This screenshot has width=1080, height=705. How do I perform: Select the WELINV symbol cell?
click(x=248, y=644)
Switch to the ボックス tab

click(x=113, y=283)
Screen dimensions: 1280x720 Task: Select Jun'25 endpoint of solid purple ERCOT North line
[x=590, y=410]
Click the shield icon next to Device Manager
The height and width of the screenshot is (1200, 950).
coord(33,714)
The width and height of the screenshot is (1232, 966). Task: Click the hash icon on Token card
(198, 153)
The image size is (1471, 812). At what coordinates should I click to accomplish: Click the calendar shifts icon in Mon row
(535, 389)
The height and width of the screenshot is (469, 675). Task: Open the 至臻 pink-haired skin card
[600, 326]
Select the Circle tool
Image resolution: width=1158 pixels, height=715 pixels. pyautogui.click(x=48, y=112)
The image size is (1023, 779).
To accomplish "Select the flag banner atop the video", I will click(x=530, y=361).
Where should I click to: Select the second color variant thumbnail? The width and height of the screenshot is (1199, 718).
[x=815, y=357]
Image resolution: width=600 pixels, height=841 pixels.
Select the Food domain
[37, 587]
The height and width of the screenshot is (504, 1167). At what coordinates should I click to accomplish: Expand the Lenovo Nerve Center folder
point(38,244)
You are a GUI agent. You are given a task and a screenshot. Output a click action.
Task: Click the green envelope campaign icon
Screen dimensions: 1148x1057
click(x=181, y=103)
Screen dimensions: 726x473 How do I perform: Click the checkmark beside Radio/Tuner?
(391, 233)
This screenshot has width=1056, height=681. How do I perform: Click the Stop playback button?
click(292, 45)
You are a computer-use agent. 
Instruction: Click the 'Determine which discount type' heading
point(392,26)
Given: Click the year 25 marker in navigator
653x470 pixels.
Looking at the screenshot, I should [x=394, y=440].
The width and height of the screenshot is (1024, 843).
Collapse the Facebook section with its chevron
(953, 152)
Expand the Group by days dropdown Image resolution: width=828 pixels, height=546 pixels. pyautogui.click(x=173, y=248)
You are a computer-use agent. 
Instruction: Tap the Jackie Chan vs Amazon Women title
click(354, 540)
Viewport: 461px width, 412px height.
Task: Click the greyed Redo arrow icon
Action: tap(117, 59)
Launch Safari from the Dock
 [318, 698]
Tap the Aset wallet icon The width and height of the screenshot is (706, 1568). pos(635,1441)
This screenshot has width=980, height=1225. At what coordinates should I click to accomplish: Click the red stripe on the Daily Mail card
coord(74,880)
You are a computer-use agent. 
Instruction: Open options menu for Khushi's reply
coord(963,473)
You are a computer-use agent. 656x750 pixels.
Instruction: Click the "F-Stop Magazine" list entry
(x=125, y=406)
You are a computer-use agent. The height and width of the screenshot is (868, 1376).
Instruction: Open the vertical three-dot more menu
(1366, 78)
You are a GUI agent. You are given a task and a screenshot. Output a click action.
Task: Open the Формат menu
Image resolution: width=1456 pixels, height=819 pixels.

■ ■ ■ ■

» **Task to carry out**
List every line of the data above that contains the string "perform". Treat the match as case-sensitive.

» **Answer for the task**
This screenshot has width=1080, height=705. How do I perform: Select the WELINV symbol cell?
Screen dimensions: 726x473 How do I perform: Click the checkmark beside Radio/Tuner?
This screenshot has width=1056, height=681. How do I perform: Click the Stop playback button?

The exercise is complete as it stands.